Chris Green on Why the Coronavirus Calls for Revival of Real Pentecostalism
In this Feb. 27, 2011 photo, Salome Desta of Ethiopia and other members of the congregation worship during a church service at Pentacostal Tabernacle in Cambridge, Mass. (AP Photo/Winslow Townson)
Chris Green is a professor of theology at Southeastern University and a pastor at Sanctuary Church in Tulsa, Oklahoma. His most recent book is Surprised by God.
It’s not exactly a secret: Many Pentecostals have responded to the current pandemic in ways that are both bizarre and troubling. These responses have overshadowed the sanity and generosity of many faithful, Spirit-filled Christians and reinforced the idea that Pentecostal theology is cheap and silly.
This is unfortunate because Pentecostalism has many gifts to give. At its best, it is mystical and prophetic and teaches us to live deeply prayerful lives. Pentecostal theology teaches us that ministry must begin and end in prayer. It teaches us we must hold high expectations for God to work in the world, along with a deep sense of personal and communal responsibility. It teaches us not to fear the new or idolize the familiar, and that the divine power of Pentecost is the love revealed in the Cross. These are all truths the church needs in this current crisis.
Pray like jazz
If you know anything about Pentecostalism, you know about the prayer. Harvard theologian Harvey Cox compared it to jazz because of its playful extemporization and collaborative enthusiasm. Pentecostals believe this improvisation is a way of keeping rhythm with the Holy Spirit. This is why our prayers often have the spirit of an old-time revival tent—open on all sides and thrown up anywhere, anytime, as God leads. Pentecostal prayer, at its heart, is about radical openness to God, and it is marked by a readiness to be surprised and to be changed.
This openness in prayer leads Pentecostals to be improvisational in other ministries as well. When we are faithful to our calling, we are ready to abandon familiar ways of doing ministry and make ourselves at home in the company of those we are called to serve.
We consider the church neither a means to an end nor an end in itself. Therefore, we are ready to forget familiar ways of speaking and to learn new languages, both literally and figuratively, because we expect to hear God speak in ways we never could have anticipated. This is what it really means to “speak in tongues.”
It is always hard to know what to say in times of pain and loss. But when we are faithful to the wisdom we have received, we know that what we say to others must be shaped first of all by what we say to God on others’ behalf.
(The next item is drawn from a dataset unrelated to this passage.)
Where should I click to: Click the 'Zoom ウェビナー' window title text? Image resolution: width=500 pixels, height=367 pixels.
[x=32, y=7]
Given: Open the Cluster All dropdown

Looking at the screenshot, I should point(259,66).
Faithful ministry, in other words, always begins and ends in intercessory prayer.
Even as we try to give good answers to the many difficult theological questions arising at this time, we should never forget that if those answers are to be helpful, they must be rooted in prayer. This is not polite, self-assured prayer, but raw, unsparing prayer, prayer that laments and protests, demands and interrogates, begs and invokes—prayer that is radically and confidently open to God in front of others and to others in front of God.
I believe the church needs this kind of openness in the midst of this crisis. We need a “holy boldness,” one that has nothing to do with living as if we are protected from harm, claiming secret knowledge about God’s will or asserting power over disasters and sicknesses, but has everything to do with following the Spirit into the darkness, coming alongside those who are suffering, and being Christ to them.
Love like God
Pentecostalism, at its best, is deeply communal and missional. It knows that love for God cannot be separated from love for neighbor and that prayer cannot be separated from action. As theologian Lucy Peppiatt recently observed, Pentecostals not only believe strongly in God’s involvement in every aspect of life but also believe—just as strongly—in the call for God’s people to participate in what God is doing in the world.
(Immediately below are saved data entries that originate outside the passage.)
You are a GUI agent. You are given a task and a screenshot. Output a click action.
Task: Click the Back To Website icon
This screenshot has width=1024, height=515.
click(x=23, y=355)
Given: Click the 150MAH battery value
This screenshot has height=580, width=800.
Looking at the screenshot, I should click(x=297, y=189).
In spite of what some might think, this is a constant theme in Pentecostal theology. Daniel Castelo, professor of theology at Seattle Pacific University, argues, for example, that Pentecostal spirituality is a form of mysticism. This is not a mysticism of withdrawal, but of mediation and intermediation. In her recent book, The Spirit and the Common Good, Daniela Augustine, professor of theology at the University of Birmingham, makes the same point: “The Spirit uplifts the Christified human life as the visible means of invisible grace. … Indeed, the healing of the entire cosmos starts from within hallowed, Spirit-saturated humanity.”